Parlando ai seminaristi ha poi detto: ” Il primo ostacolo da superare è dunque il narcisismo. È la tentazione più pericolosa. Non tutto inizia e finisce con me, posso e devo guardare oltre me stesso, fino ad accorgermi della bellezza e della profondità del mistero che mi circonda, della vita che mi supera, della fede in Dio che sostiene ogni cosa e ogni persona.

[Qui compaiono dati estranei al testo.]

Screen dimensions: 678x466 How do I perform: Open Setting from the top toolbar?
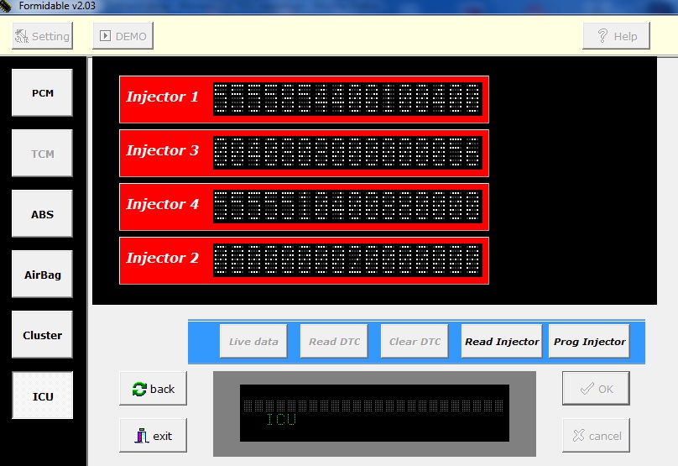[x=42, y=36]
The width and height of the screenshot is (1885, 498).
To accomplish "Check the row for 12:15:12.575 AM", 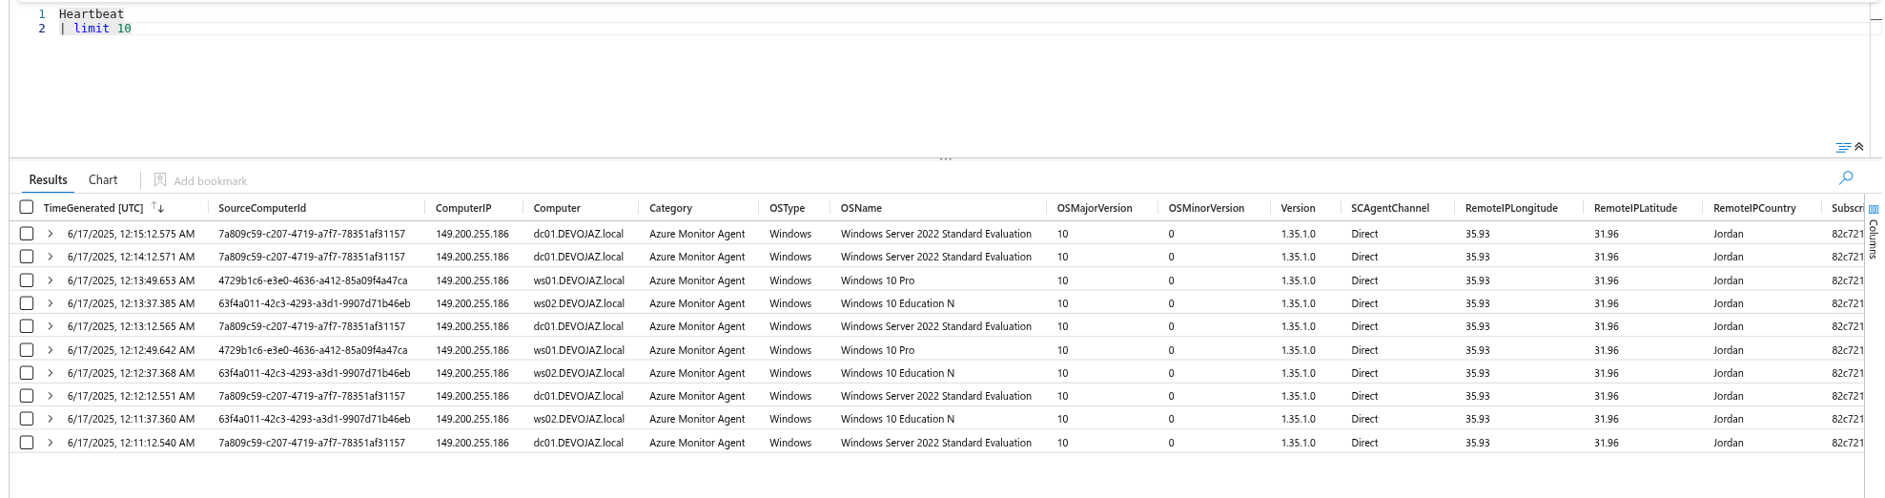I will 27,233.
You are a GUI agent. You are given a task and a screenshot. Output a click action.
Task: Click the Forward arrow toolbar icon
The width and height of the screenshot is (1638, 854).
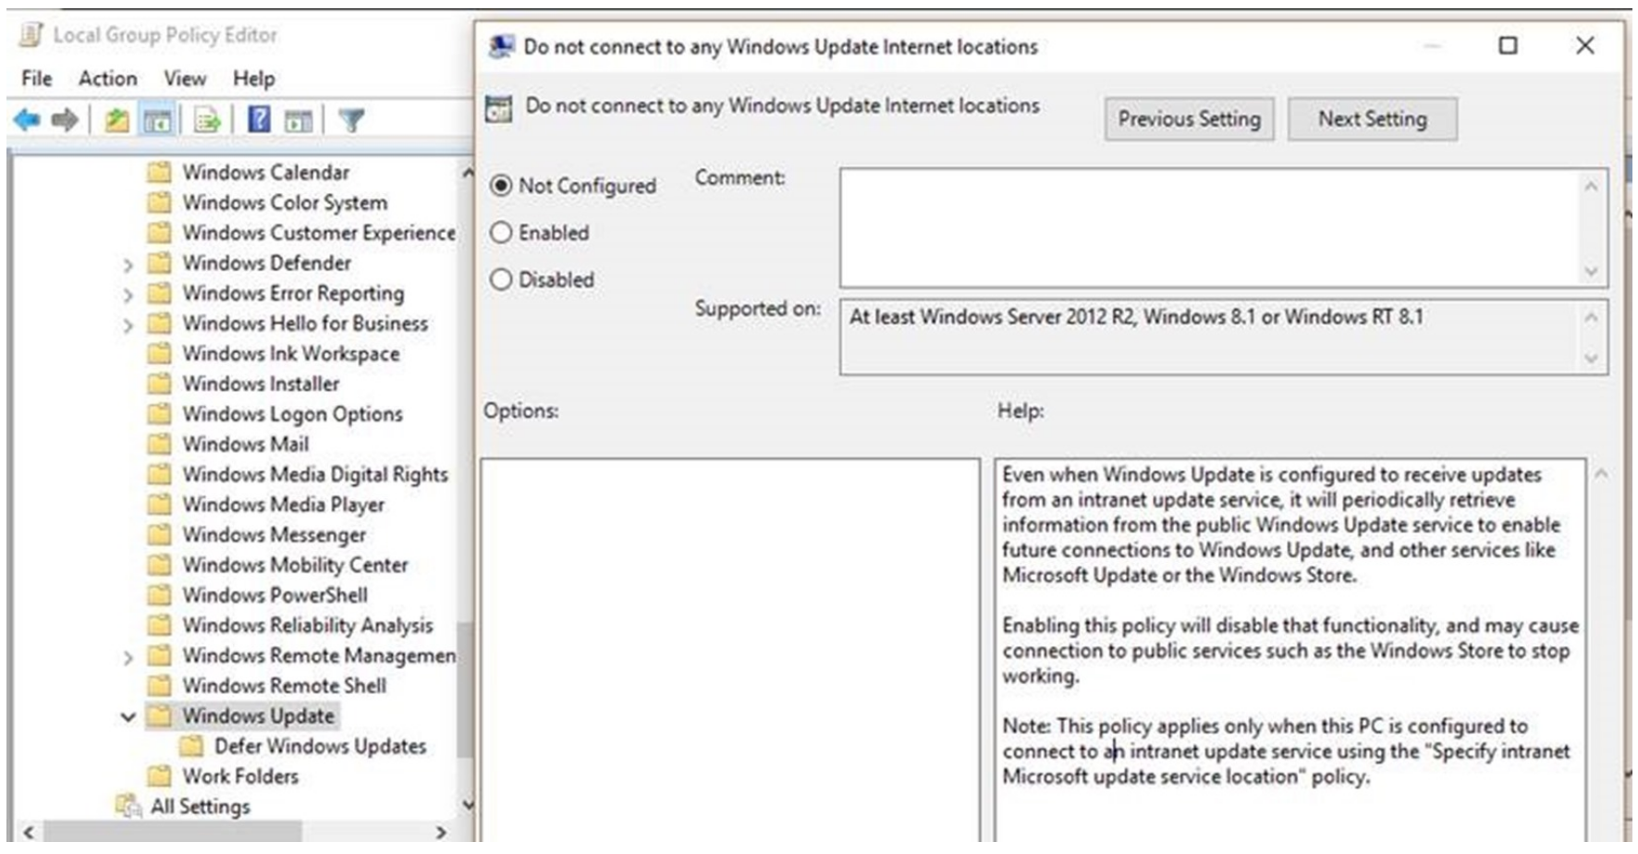click(x=65, y=120)
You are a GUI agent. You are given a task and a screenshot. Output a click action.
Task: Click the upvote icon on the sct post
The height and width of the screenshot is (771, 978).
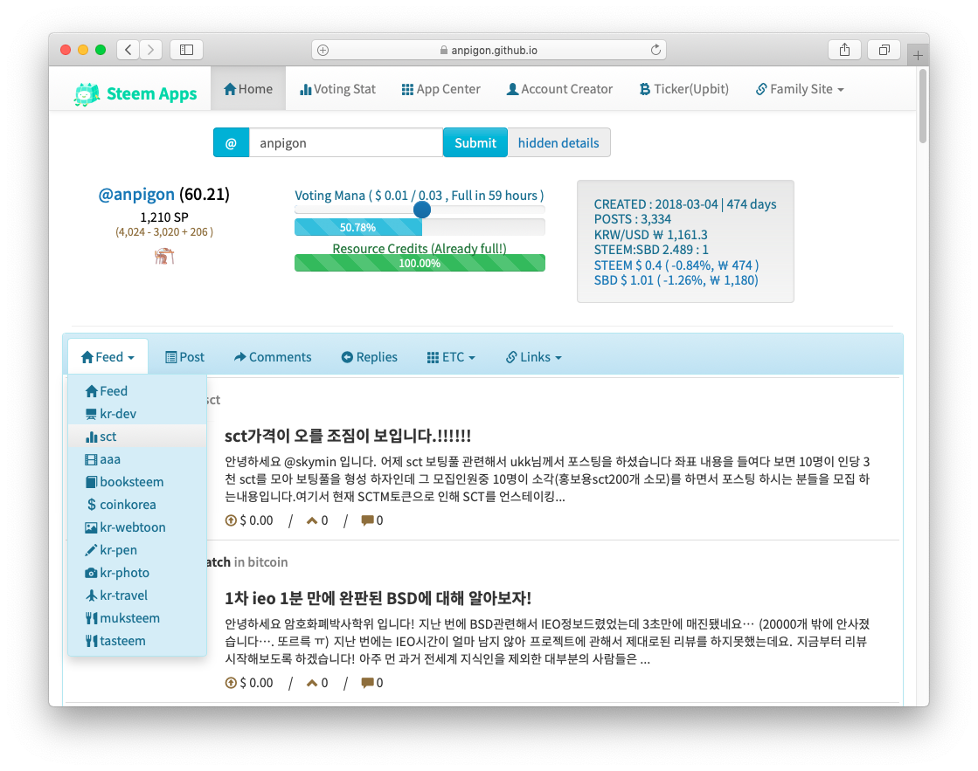(231, 520)
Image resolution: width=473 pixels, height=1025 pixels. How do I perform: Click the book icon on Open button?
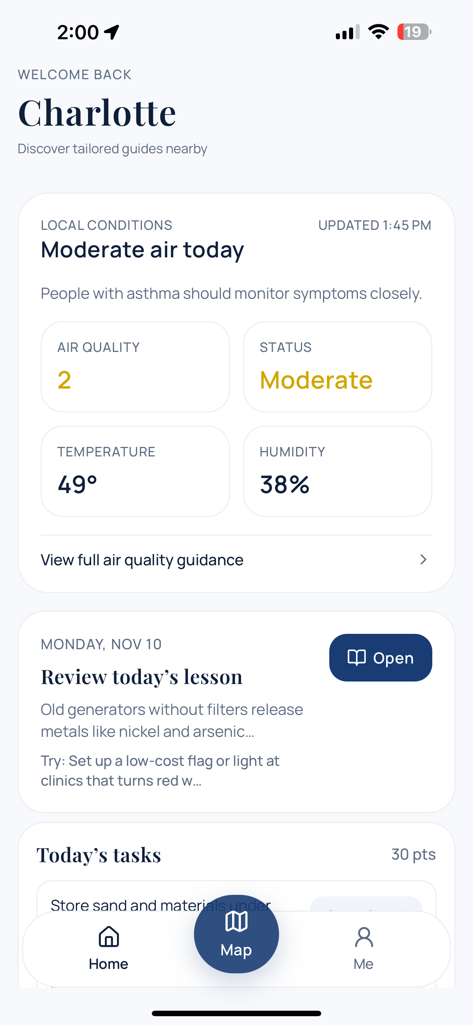pyautogui.click(x=356, y=658)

Non bisogna quindi avere paura di risparmiarsi o di perdere qualcosa di noi. Senza vigilare sul rischio di essere narcisisti, “nessun cammino vocazionale è realmente possibile”. Appartenere significa anche “saper entrare in relazione”. Papa Francesco chiede quindi ai futuri sacerdoti di prepararsi a essere uomini di relazione e che questa sia la prima meta formativa. Man mano che l’ordinazione si avvicina, bisogna verificare se la propria capacità relazionale sta crescendo, perché la costruzione della comunità che un giorno i sacerdoti guideranno, “inizia nella vita di tutti i giorni in seminario”: “Non sentitevi diversi dai vostri coetanei, non ritenete di essere migliori degli altri giovani, imparate a stare con tutti, non abbiate paura di sporcarvi le mani. Se domani sarete preti che vivono in mezzo al popolo santo di Dio, oggi iniziate ad essere giovani che sanno stare con tutti, che sanno imparare qualcosa da ogni persona che incontrano, con umiltà e intelligenza. E alla base di tutte le relazioni ci sia la relazione con Cristo: man mano che lo conoscete, che lo ascoltate, che vi legate a Lui nella fiducia e nell’amore, fate vostro il suo amore, mettetelo nei rapporti con gli altri, diventate ‘canali’ del suo amore attraverso la vostra maturità relazionale”.